### Text
——

Vianden - Merian 1643
Viant - Vianden
Annette Viant Seekings aus Cornwall/England notierte in einem "Viant"-Ahnen-Forum zu einer Suchanzeige von mir im Juli 2010:
http://boards.ancestrylibrary.com/thread.aspx?mv=flat&m=65&p=localities.ceeurope.hungary.baranya
(Sinngemäße Übersetzung (mit Hilfe von Übersetzungsmaschinen ins Deutsche:)
"Zitat aus einer Informationsseite über den luxemburgischen Ort Vianden: Vielleicht erklärt sich so der Name Viant - auch in Österreich (Burgenland) [-Ungarn - Moson/Sopron Györ]? * (siehe Anmerkung unten).
Anno 1140 unterstützt Frederick I von Vianden den Erzbischof von Trier bei einer Fehde gegen Heinrich IV von Luxemburg. Die Dorfbewohner des Landstriches Vianden (*s. Anmerkung I), deren Häuser dabei geplündert und verwüstet wurden während der Kämpfe, folgten damals oft dem Ruf des Königs Geza II (* s. Anmerkung II) von Ungarn und emigrierten nach Siebenbürgen/Transsylvanien, wo die moselfränkische Sprache bis heute erhalten geblieben ist."

——

### Datenbestand
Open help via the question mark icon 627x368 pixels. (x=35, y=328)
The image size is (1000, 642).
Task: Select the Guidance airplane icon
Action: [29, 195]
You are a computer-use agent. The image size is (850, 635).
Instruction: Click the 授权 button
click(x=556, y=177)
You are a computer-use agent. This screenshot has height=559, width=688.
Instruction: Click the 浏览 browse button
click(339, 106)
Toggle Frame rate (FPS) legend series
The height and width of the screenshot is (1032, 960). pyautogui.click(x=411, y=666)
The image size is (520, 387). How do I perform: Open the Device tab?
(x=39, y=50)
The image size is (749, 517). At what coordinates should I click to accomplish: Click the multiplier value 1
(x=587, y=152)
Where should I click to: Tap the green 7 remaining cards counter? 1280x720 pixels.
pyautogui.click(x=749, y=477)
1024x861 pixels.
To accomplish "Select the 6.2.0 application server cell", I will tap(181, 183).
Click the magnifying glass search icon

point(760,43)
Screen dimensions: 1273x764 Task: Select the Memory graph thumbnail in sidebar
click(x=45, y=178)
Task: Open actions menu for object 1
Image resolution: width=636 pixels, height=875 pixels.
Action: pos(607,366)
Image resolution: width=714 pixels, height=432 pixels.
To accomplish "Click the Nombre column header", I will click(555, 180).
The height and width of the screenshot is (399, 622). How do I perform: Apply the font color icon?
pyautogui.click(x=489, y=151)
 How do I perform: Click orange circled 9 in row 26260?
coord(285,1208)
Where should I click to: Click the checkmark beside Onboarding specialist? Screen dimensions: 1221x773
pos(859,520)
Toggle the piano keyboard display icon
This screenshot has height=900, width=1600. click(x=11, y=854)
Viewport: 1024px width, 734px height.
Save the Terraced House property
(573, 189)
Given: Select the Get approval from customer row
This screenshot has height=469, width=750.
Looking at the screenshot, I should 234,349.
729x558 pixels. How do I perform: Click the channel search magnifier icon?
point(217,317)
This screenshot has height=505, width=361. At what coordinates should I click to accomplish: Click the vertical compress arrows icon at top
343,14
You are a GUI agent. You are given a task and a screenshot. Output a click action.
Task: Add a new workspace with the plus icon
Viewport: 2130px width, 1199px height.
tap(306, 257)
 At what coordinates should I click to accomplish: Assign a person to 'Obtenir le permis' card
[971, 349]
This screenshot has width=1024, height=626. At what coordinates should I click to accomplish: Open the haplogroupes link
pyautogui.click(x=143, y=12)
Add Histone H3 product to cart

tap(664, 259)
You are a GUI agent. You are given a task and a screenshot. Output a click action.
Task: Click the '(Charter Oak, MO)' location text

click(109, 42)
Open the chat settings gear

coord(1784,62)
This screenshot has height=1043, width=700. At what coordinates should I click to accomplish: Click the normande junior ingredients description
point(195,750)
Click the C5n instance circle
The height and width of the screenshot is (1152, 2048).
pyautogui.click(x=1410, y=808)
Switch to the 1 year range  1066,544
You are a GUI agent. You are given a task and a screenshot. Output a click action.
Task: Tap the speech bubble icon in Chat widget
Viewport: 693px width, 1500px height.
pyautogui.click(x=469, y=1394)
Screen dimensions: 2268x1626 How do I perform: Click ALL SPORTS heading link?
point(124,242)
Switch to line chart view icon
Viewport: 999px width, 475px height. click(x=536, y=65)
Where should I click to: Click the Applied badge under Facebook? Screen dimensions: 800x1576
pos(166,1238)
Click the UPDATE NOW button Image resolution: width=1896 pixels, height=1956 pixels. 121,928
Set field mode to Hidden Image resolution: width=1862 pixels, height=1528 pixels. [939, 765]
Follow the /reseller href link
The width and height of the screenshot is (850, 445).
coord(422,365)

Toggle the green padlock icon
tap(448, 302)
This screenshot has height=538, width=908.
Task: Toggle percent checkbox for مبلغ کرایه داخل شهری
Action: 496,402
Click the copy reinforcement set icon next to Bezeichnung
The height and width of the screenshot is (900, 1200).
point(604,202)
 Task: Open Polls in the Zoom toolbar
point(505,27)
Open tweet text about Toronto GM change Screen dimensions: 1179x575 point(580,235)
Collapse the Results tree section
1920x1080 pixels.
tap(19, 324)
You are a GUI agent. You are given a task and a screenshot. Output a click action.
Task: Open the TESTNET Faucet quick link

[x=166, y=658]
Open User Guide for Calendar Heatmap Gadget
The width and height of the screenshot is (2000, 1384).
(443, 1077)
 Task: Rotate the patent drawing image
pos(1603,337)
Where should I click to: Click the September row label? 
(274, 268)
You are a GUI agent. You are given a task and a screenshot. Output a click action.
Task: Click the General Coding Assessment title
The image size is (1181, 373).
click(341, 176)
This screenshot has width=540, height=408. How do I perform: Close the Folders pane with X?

——

### Arbeitsauftrag
Beantworte die folgenden Fragen zum Text über Vianden jeweils kurz.
1. Woher stammt Annette Viant Seekings?
2. In welchem Jahr unterstützte Frederick I von Vianden den Erzbischof von Trier?
3. Wohin emigrierten die Dorfbewohner des Landstriches Vianden?

### Vollständige Ausgabe
1. Aus Cornwall/England.
2. Im Jahr 1140.
3. Nach Siebenbürgen/Transsylvanien.